Now, we’re not talking about evangelical consensus but about Christian consensus. Yes, exactly. When you start saying that you reject these key doctrines, which have rooted the historic church for thousands of years, then you need to be called out, because at that point your community and the Holy Spirit that you said has guided you in this, has now taken you outside of a 2,000-year tradition, and that’s a dangerous place to be. And so, I do call him out on that as lovingly as I can, because I had a great time visiting his church, and I enjoy him and he’s an incredibly interesting guy. But when you categorically deny the blood atonement and say that it’s credited to outside forces and it’s not biblical, you’re saying that all the doctrines from the fourth and fifth centuries and from the Reformation are not set and that you want to rethink it all.

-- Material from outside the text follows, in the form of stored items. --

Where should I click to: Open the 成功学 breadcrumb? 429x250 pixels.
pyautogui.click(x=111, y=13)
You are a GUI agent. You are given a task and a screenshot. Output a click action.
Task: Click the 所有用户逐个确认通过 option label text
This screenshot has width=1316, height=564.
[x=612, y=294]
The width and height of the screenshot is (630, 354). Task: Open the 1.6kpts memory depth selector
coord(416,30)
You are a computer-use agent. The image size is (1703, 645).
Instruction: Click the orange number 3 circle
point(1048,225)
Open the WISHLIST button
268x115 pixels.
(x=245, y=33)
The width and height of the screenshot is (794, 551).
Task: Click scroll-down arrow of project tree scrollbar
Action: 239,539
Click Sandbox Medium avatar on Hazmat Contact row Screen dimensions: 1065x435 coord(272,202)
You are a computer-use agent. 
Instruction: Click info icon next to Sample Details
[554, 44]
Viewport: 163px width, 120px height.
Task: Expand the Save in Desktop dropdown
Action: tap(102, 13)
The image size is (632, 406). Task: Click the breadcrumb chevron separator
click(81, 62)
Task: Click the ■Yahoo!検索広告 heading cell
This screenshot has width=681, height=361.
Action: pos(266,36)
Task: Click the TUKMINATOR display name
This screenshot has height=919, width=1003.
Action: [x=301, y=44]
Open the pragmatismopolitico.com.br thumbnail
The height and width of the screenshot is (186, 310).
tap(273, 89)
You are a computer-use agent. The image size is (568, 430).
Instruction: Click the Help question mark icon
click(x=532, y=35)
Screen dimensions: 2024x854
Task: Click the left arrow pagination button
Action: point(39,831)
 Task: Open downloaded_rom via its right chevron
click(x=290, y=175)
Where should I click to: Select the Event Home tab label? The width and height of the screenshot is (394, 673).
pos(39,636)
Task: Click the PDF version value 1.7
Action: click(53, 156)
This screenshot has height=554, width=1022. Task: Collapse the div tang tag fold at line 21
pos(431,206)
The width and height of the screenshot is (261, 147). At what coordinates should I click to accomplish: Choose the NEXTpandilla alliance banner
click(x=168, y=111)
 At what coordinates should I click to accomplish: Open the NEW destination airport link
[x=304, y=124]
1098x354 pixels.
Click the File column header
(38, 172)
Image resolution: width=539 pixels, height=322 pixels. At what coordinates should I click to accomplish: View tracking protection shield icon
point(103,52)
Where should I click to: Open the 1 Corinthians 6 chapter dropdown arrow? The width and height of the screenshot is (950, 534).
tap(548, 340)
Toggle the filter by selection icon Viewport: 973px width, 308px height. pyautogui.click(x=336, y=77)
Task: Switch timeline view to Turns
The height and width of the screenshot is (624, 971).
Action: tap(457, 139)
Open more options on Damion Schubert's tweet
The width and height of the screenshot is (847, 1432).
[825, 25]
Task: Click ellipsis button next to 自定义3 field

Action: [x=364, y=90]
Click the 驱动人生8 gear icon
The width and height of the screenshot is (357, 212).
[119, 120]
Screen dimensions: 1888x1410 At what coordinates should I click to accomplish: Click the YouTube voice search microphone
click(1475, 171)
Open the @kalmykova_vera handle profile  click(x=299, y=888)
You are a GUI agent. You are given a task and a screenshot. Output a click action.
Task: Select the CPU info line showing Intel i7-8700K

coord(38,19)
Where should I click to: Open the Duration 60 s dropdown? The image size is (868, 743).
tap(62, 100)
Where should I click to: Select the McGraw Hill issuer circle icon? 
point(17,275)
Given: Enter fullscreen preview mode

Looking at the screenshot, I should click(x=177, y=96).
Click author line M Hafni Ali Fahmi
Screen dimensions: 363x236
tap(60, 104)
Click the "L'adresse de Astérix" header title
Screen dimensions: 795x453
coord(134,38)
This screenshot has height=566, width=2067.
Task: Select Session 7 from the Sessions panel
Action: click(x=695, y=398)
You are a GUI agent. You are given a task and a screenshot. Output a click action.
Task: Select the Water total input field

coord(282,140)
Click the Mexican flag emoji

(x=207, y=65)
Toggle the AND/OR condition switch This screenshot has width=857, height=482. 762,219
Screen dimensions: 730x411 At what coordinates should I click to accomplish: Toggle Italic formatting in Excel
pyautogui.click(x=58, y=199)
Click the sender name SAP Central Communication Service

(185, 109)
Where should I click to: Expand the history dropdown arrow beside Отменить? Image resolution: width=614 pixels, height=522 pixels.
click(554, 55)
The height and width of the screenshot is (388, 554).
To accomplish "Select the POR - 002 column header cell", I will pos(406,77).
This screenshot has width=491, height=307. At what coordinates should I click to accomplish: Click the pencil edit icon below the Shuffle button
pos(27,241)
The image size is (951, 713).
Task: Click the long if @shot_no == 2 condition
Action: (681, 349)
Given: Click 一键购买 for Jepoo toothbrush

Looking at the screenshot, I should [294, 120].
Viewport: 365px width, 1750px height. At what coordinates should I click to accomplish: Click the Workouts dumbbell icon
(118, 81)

That’s the part that worries everyone. “Rebooting” is one of the phrases McLaren uses. Again, it sounds so modern. You think of Immanuel Kant and the great paragons of modernity, all the way up to the modernists that orthodox Protestants such as J. Gresham Machen were up against in the 1920s and ‘30s: Let’s start over; let’s tear down the old city blocks and rebuild skyscrapers; we’ll build from the foundations up. It sounds pretty Cartesian and foundationalist. Of course, you can do that. If you don’t have the same view of outside authority—and the only authority is you and your community—then really, every generation needs to start all over again. You don’t want any of the inherited wisdom of the past, because that’s going to get in the way of your understanding of truth. So you throw that out, you wipe the slate clean, and you and your group get to do all the writing. And, of course, as you say, the irony is that it is very modern.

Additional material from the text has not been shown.